Sciatica, also called lumbar radiculopathy, is a pain that originates along your sciatic nerve. It's a symptom of an underlying condition, not a diagnosis. The sciatic nerve extends from the back of your pelvis down the back of your thigh. Your sciatic nerve is the main nerve in your leg. It's also the largest nerve in your entire body.
Usually, sciatica is caused by a herniated (or bulging) disk in your spine that presses on your sciatic nerve.
Other reasons for pressure on your sciatic nerve may include:
Awkward sitting position
Any nerve disorders
Health conditions such as diabetes or Lyme disease can cause symptoms of sciatica. Sometimes, the cause for your sciatica can't be identified.
These are the most common symptoms of sciatica:
Lower back pain that radiates or spreads down your buttock and the back of one thigh
Pain that extends from your buttock down to your foot
Numbness (in severe cases)
Weakness (in severe cases)
The symptoms of sciatica may look like other conditions or health problems. Always see your healthcare provider for a diagnosis.
Along with a complete medical history and physical exam, tests for sciatica may include:
X-ray. Electromagnetic energy beams make images of internal tissues, bones, and organs onto film.
MRI. Large magnets, radio waves, and a computer make detailed images of organs and structures in your body.
Electromyography and nerve conduction study (EMG and NCS). A procedure done together to record and analyze electrical impulses in your muscles. During the EMG, thin needles are placed in your muscle to record electrical activity. The NCS is often done along with the EMG to determine if a nerve is working normally. Electrodes are then placed in various locations on your skin along the nerve pathway. When stimulating the nerve at various places, your healthcare provider can then find the specific site of your injury.
Myelogram. This is an invasive procedure that requires a special dye (contrast material) to be injected through a needle into the spinal canal. The dye helps any deformities to show up on X-rays. This procedure is normally only done when other tests don't find the cause of the symptoms.
Sciatica usually heals on its own with some rest, appropriate movement, and time.
Physical activity is important. Don’t stay in bed. Lack of movement will cause problems in other parts of your body.
Find a comfortable position, but stay as active as you can. As strange as it may seem, appropriate motion helps to reduce inflammation and pain. Talk to you doctor about when to start stretching exercises so you can resume regular physical activities without pain. Your provider may suggest short walks or physical therapy.
To help relieve the pain, treatment may include:
Nonsteroidal anti-inflammatory drugs (NSAIDs) such as ibuprofen
Heat or cold applied to the sore muscles
Specific stretching exercises or physical activities (motion reduces inflammation)
Surgery (to fix your herniated disk, if the condition persists)
Because sciatica is caused by pressure on a nerve in your spine, complications may develop if the pressure is not relieved. Possible complications of unrelieved nerve compression include:
A slipped or herniated disc
Loss of feeling or weakness in your affected leg
Loss of bowel or bladder function
Permanent nerve damage
Call your healthcare provider if:
You develop back pain when you have a history of cancer.
You have a high fever.
Your pain worsens.
You lose feeling in your affected leg or notice weakness in your leg.

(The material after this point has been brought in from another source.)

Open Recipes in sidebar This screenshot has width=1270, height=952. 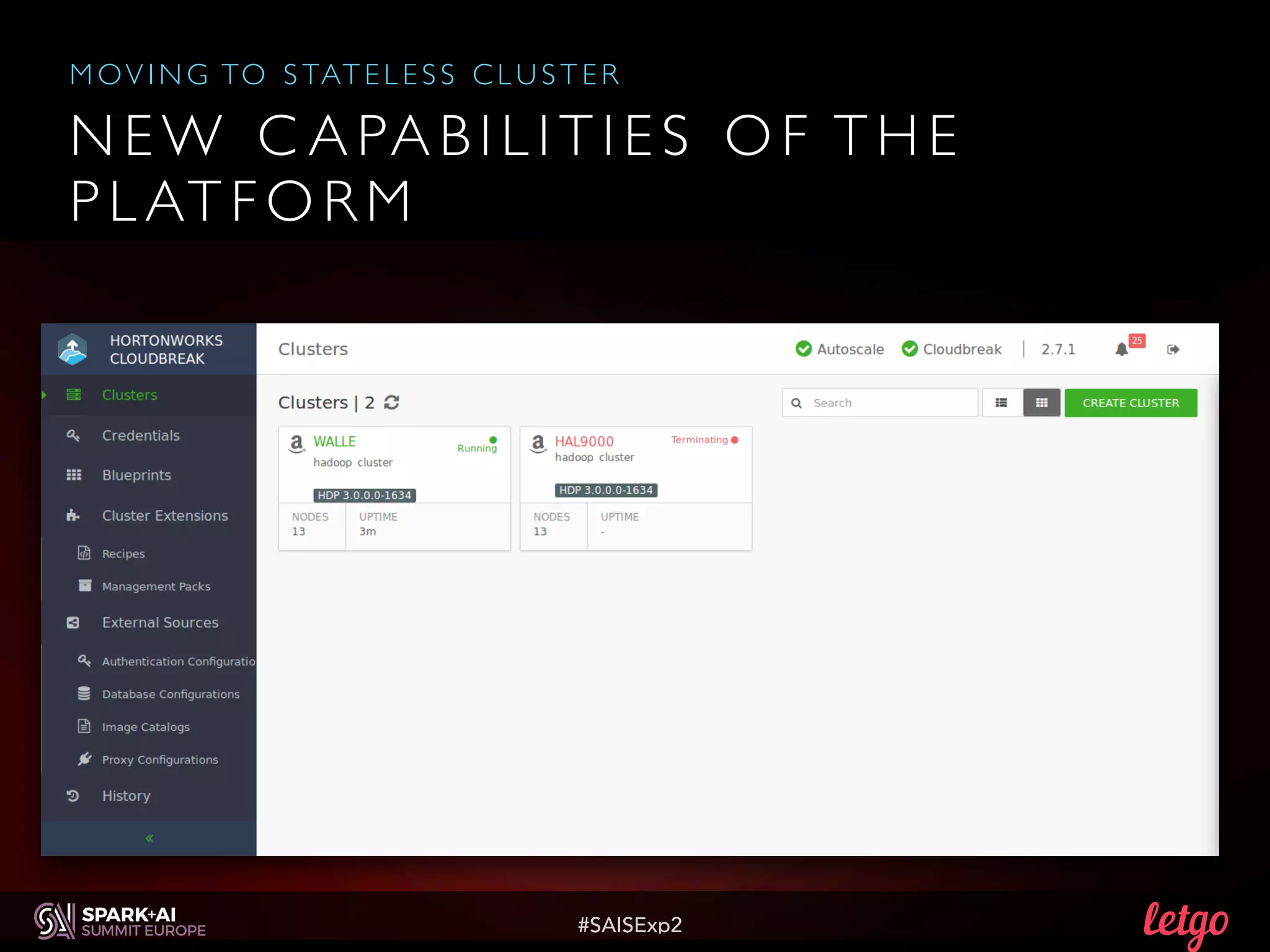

You develop problems with your bowels or bladder.
Your pain returns after successful treatment of your sciatica.
Sciatica most commonly occurs in people between the ages of 30 and 50 years.
It's pain that starts along your sciatic nerve and spreads down your buttock and the back of one thigh.
It's usually caused by a herniated (or bulging) disk in your spine that presses on your sciatic nerve.
Sciatica usually heals on its own with some rest, appropriate exercise, and time.
Tips to help you get the most from a visit to your healthcare provider:
Know the reason for your visit and what you want to happen.
Before your visit, write down questions you want answered.
Bring someone with you to help you ask questions and remember what your provider tells you.
At the visit, write down the name of a new diagnosis, and any new medicines, treatments, or tests. Also write down any new instructions your provider gives you.
Know why a new medicine or treatment is prescribed, and how it will help you. Also know what the side effects are.
Ask if your condition can be treated in other ways.
Know why a test or procedure is recommended and what the results could mean.
Know what to expect if you do not take the medicine or have the test or procedure.
If you have a follow-up appointment, write down the date, time, and purpose for that visit.
Know how you can contact your provider if you have questions.